Création de journaux en Algérie : la polémique sur les binationaux relancée

Quelle place en Algérie dans la vie politique, médiatique, économique, culturelle et autre pour les Algériens qui détiennent la nationalité d’un autre pays ? La question revient régulièrement dans le débat.

Si le discours officiel leur fait toute la place voulue pour contribuer au développement et au rayonnement du pays, les choses ne sont pas toujours reluisantes sur le terrain. En août dernier par exemple, un nouveau texte de loi a privé les binationaux de la possibilité de créer un média en Algérie.

Le député de la wilaya de Djelfa Ahmed Rabhi a rebondi sur cette question, relevant une « dualité » et une « contradiction » dans l’arsenal législatif algérien.

Le parlementaire cite en exemple la star de football Riyad Mahrez. Celui-ci est le bienvenu quand il s’agit de défendre les couleurs nationales, mais il ne peut pas créer un média, ni même y participer comme actionnaire.

« Le joueur Riyad Mahrez, par exemple, joue en équipe nationale (…), mais dans la nouvelle loi sur la presse, il lui est interdit de créer un journal écrit ou électronique. Il n’est pas le bienvenu ici. La duplicité dans le droit algérien », a écrit le parlementaire au moment où l’APN examine le projet de loi relatif à la presse électronique.

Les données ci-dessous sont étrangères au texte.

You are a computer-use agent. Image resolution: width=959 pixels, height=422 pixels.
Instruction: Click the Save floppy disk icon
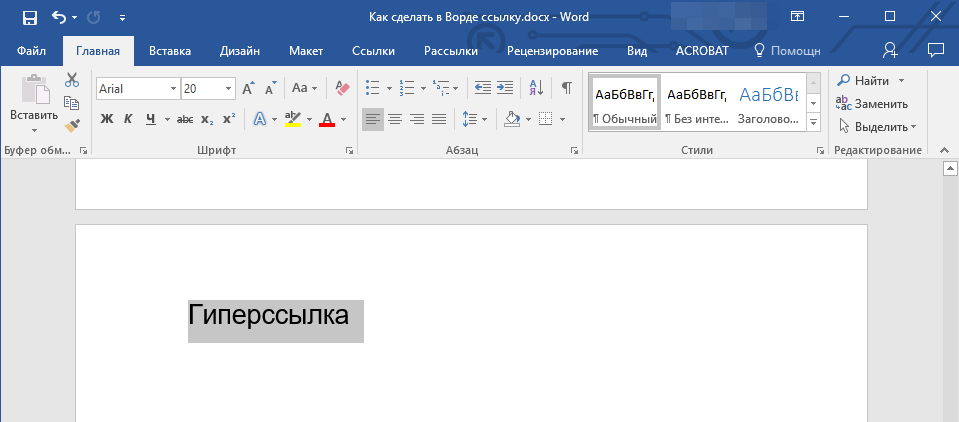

La disposition a été introduite dans la nouvelle loi sur l’information promulguée en août dernier. Il y est exigé la nationalité algérienne exclusive pour toute participation dans le capital d’une entreprise médiatique, de la presse écrite audiovisuelle ou électronique.

Cette exclusion a constitué une surprise et un recul après plusieurs années d’avancées. La Constitution de novembre 2020 a en effet sauté le verrou de l’obligation de détenir la nationalité algérienne exclusive qui empêchait les binationaux d’accéder à des postes de responsabilité importants dans la hiérarchie de l’Etat. La disposition avait été introduite dans la révision constitutionnelle de 2016.

En janvier 2017, un décret présidentiel a arrêté la liste des fonctions interdites aux binationaux. Ainsi, pour devenir Premier ministre, membre du gouvernement, wali, président d’une chambre du Parlement, commandant militaire ou d’un organe de sécurité, il fallait attester par une déclaration sur l’honneur ne détenir que la nationalité algérienne. Pour accéder à l’un de ces postes, les binationaux devaient obligatoirement renoncer à leur citoyenneté étrangère.

Le football, meilleure illustration de l’apport des binationaux à l’Algérie

La disposition avait suscité un tollé chez la communauté algérienne établie à l’étranger, dont l’écrasante majorité se trouve en France et au Canada.

La décision avait été critiquée sur plusieurs aspects. D’abord, elle était pointée du doigt comme une discrimination entre les citoyens d’un même pays, en contradiction avec la disposition de la même Constitution qui stipule que tous les citoyens sont égaux en droits et en devoirs.

Chez les expatriés algériens, on avait dénoncé aussi une insulte à l’histoire, au vu de tout ce que les émigrés avaient apporté à la cause nationale, de la création du premier parti nationaliste algérien dans les années 1920, l’Etoile nord-africaine, à la guerre de Libération nationale.

Les plus pragmatiques avaient souligné que, dans un monde très concurrentiel, il n’était pas judicieux de se priver des compétences, prouvées du reste dans plusieurs domaines, d’une partie de la communauté nationale pour une telle raison.

Le député Ahmed Rabhi fait bien de citer le cas de Riyad Mahrez et à travers lui tous ses coéquipiers binationaux qui ont porté et qui portent encore haut les couleurs nationales.

L’exemple du football est la meilleure illustration des satisfactions que peuvent procurer à l’Algérie ses expatriés.

D’une équipe quelconque dans les années 1990 et 2000, l’équipe d’Algérie a été métamorphosée après l’adoption par la FIFA de la loi dite Bahamas permettant aux binationaux de changer leur nationalité sportive.

La loi a été inspirée par l’Algérien Mohamed Raouraoua. Ce qui s’est passé est bien simple : de jeunes binationaux qui ont eu la chance de fréquenter des centres de formation parmi les meilleurs au monde ont mis leurs compétences acquises au service de leur pays d’origine.

Des Mahrez, Aouar ou Bennaceur, il y en a sans doute dans les domaines, en nouvelles technologies, en recherche scientifique ou en affaires, en France, au Canada et ailleurs.

En juin 2020, le président Abdelmadjid Tebboune a nommé un binational au poste de ministre chargé de la Communauté nationale à l’étranger, le député de l’émigration Samir Chaâbna. Mais celui-ci a refusé de renoncer à sa nationalité française comme l’exige la Constitution de 2016, alors en vigueur.

Quelques mois plus tard, en novembre 2020, la disposition a été supprimée par la nouvelle loi fondamentale. La nationalité algérienne exclusive n’est plus exigée que pour accéder au poste suprême de président de la République. Et, depuis août dernier, pour être actionnaire d’un journal.